Don't Even Try To Guess What The Fed Will Say Tomorrow Until At Least 8:30 AM ET

ben bernanke countdown clockU.S. Chairman of the Federal Reserve Ben Bernanke listens to questions as he testifies before a House Budget Committee hearing on ‘The Near-Term Outlook for the U.S. Economy’ on Capitol Hill in Washington, January 17, 2008.

The Federal Reserve will wrap up its two-day Federal Open Market Committee meeting on Wednesday.  That’s when we’ll get their latest FOMC statement, which will update us on the direction of monetary policy.

For the most part economists don’t expect much news.  The Fed is expected to keep it benchmark interest rate target unchanged at near-zero.

Since May, all of the talk has been about when the Fed would begin to taper, or gradually reduce, its monthly purchases of $85 billion worth of Treasury and mortgage bonds.

But economists don’t believe that will begin tomorrow.

“Even uber-hawk Charles Plosser has called a first move in September, and if he doesn’t advocate a July move, it’s hard to see anyone in the leadership doing so,” said JP Morgan’s Michael Feroli.

So, if there’s anything new, it’ll be in the form of tweaks to the language in the Fed’s statement.

And we can’t begin to guess what those tweaks will look like until 8:30 a.m.

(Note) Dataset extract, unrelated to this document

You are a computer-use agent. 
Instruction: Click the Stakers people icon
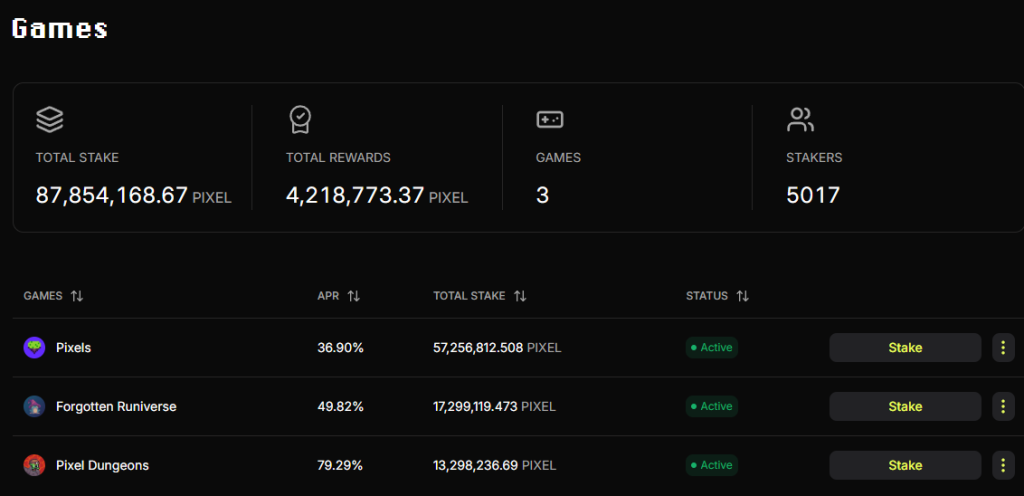point(800,119)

ET tomorrow.

[T]here will obviously need to be some changes here to reflect the Q2 GDP report, reported only 5-1/2 hours before the statement is released (though the Fed will likely get most of the report the prior afternoon),” said Feroli. “If we are right that growth last quarter prints with a zero-handle, the statement will need to reflect this without sounding too downbeat, e.g. through appeals to transitory fiscal drags, etc.”

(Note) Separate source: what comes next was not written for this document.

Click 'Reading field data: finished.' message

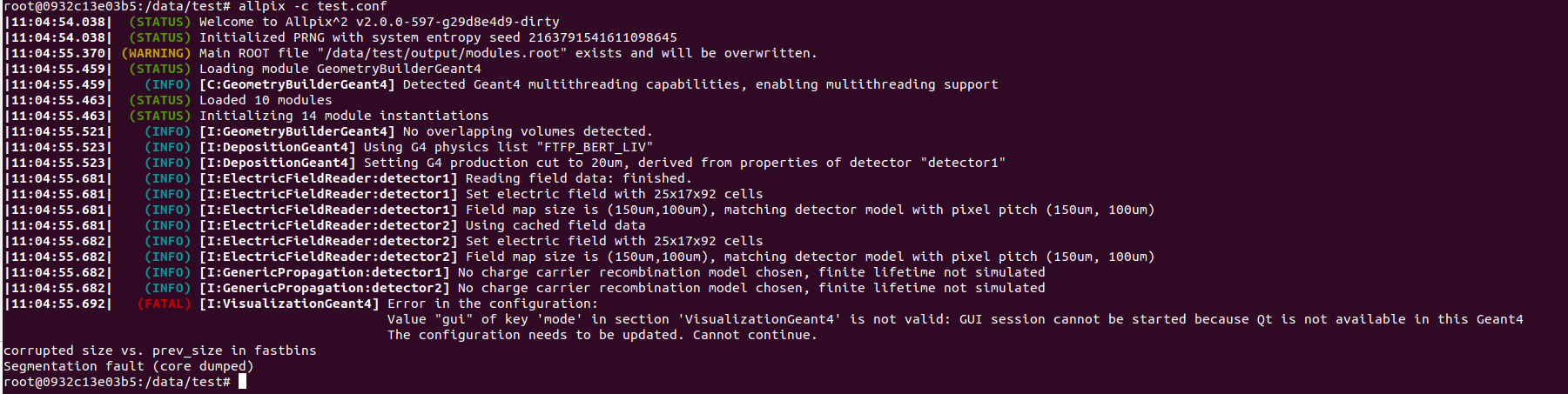(x=579, y=178)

“We don’t necessarily think a zero-handle would spook the Fed too much or get them to backtrack on taper talk. When Bernanke last spoke before Congress, he probably had a good sense that Q2 would look pretty lame, and yet he did not walk back the taper timeline. Although the Chairman raised some deflation concerns in the inter-meeting period, we believe the incoming data has been such that there will be little change in the statement’s description of the inflation situation.”